To discover proteins associated with COVID-AKI, we enrolled a prospective cohort of patients hospitalized with COVID-19 admitted between March 24, 2020 and August 26, 2020 into a biobank as previously described34. Cases were defined as patients who developed AKI (stage 2 or 3) during their hospital admission and controls included all other patients (Fig. 1). Characteristics of cases and controls in the discovery cohort are provided in Supplementary Data 1 (sheet “Table 1”). Patients who developed AKI (stage 2 or 3) had a greater prevalence of diabetes (42% vs 22%, p < 0.001), and chronic kidney disease (31% vs 5%, p < 0.001) and more frequently required intubation (46% vs 11%, p < 0.001). Patients who developed AKI (stage 2 or 3) also had a significantly lower minimum systolic blood pressure (104 vs 110, p < 0.001), greater maximum pulse (106 vs 94, p < 0.001), white blood cell count (12.9 vs 8.8, p < 0.001), ferritin (2210 vs 1030 p < 0.001), and frequency of vasopressor use (48% vs 14%, p < 0.001). We validated proteomic associations in an external cohort from Quebec, Canada. Characteristics of the validation cohort are provided in Supplementary Table 1 (See Supplementary Information). In the validation cohort, compared to controls, AKI (stage 2 or 3) cases have a significantly higher prevalence of CKD (29% vs 11%, p = 0.01) and a higher rate of intubation at the time of sample collection (49% vs 13%). FDR was performed on discovery and validation data with respect to all proteins measured.

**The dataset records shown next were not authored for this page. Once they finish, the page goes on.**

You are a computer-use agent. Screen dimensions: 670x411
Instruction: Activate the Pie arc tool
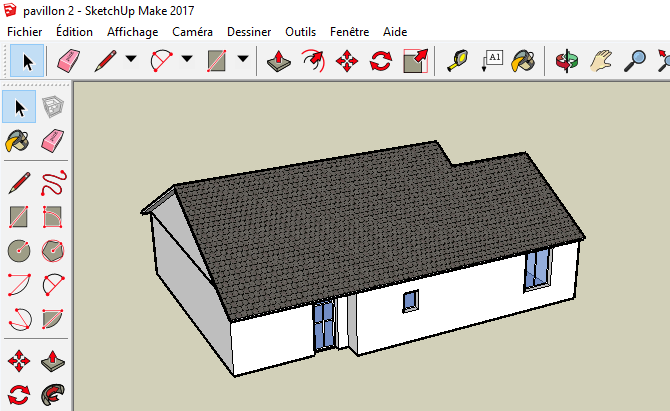(53, 319)

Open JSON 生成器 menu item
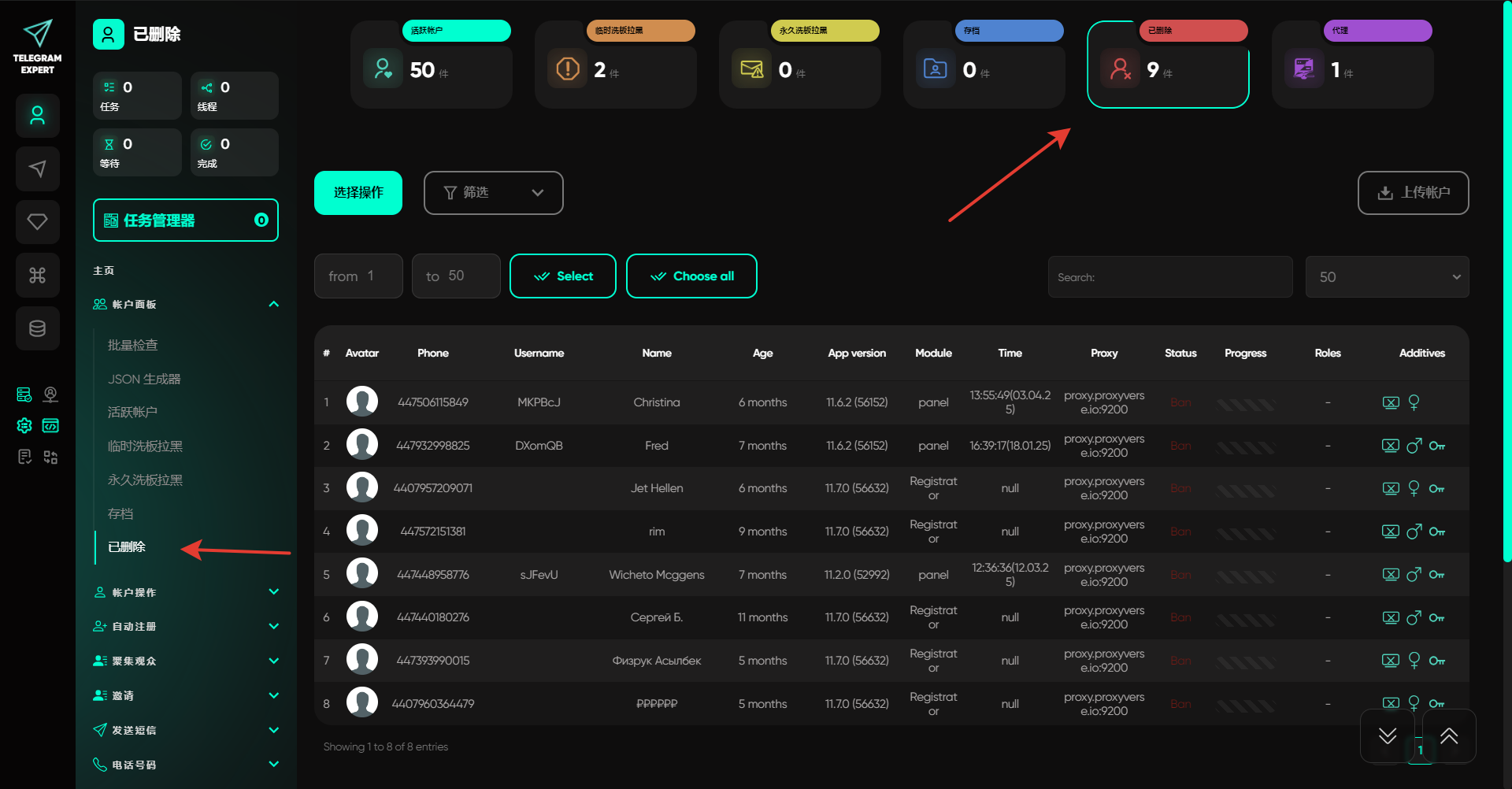coord(144,379)
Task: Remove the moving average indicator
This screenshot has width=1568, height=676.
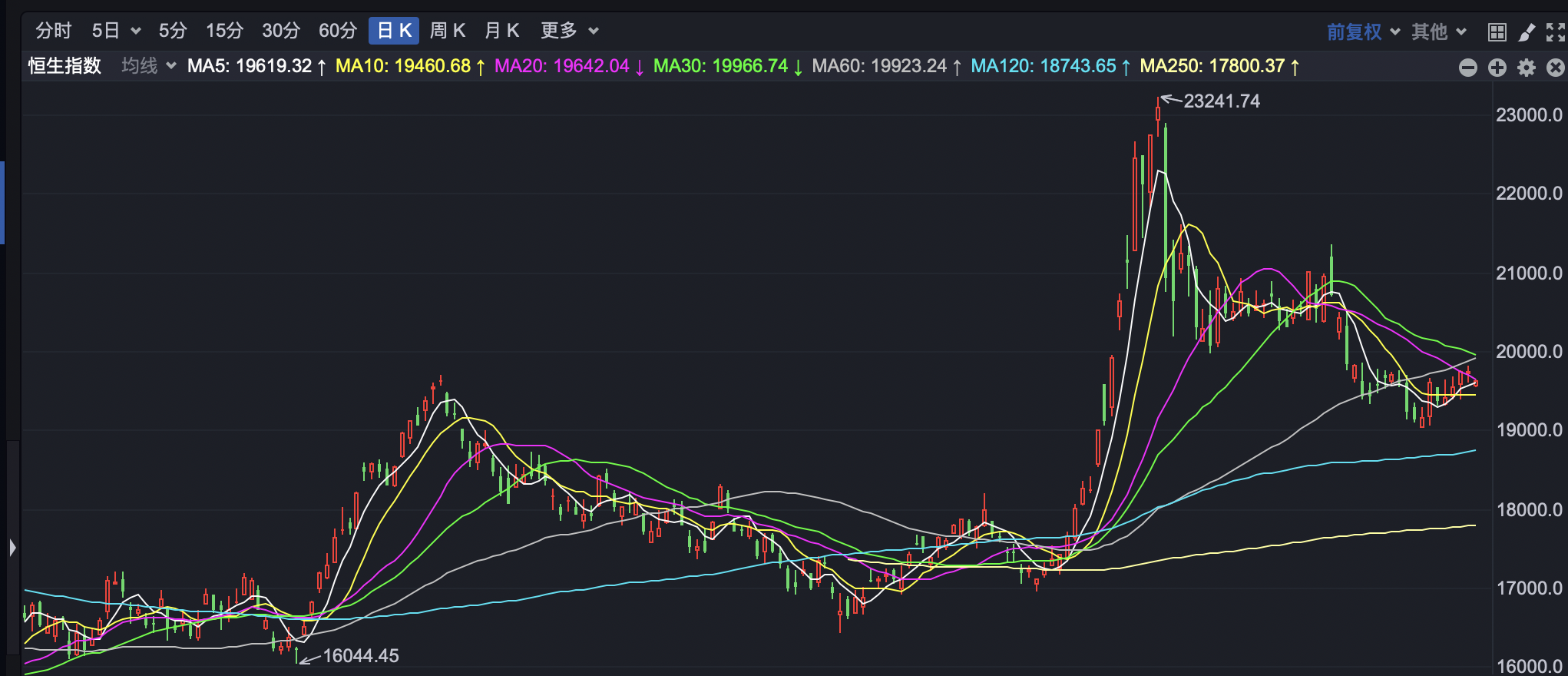Action: (1555, 68)
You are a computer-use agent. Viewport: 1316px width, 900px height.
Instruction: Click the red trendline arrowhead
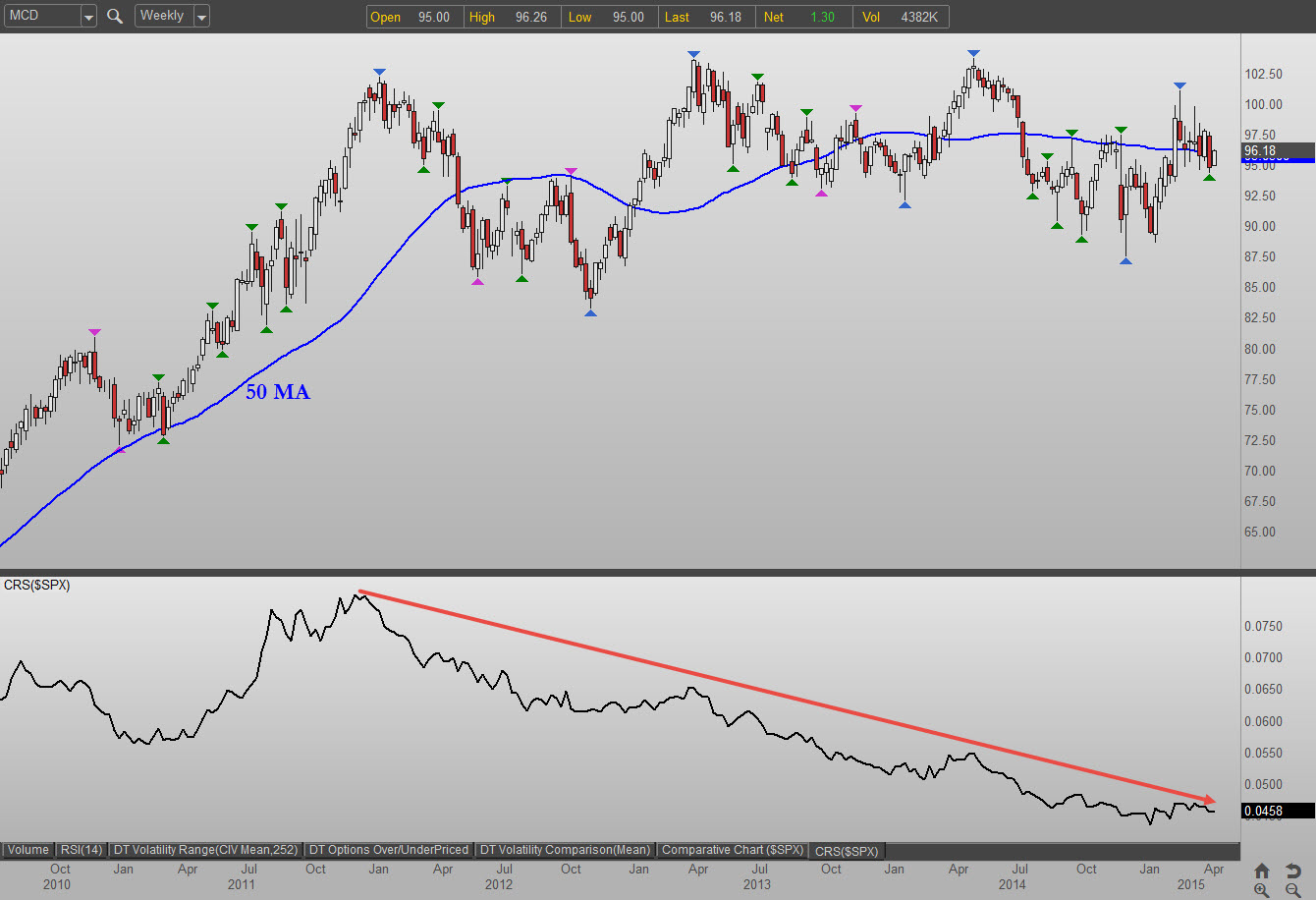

Identification of proteins associated with prevalent AKI

In the discovery cohort, serum levels of 4496 proteins were quantified using the SomaScan platform using samples collected at multiple time points during the hospital course (Supplementary Table 2, See Supplementary Information) as previously described34. We first identified proteins associated with prevalent AKI using measurements taken after the onset of AKI in cases and the last available measurement in controls (Fig. 1, 71 cases and 366 controls). The top three principal components (PCs) distinctly separate samples by case status (Fig. 2a). We fit a multivariable linear regression model for the log2 normalized protein expressions adjusted for age, sex, history of chronic kidney disease (CKD), and maximum oxygen requirement at the time of blood draw. We identified 413 proteins with higher plasma abundances and 30 proteins with lower plasma abundance (Supplementary Data 2).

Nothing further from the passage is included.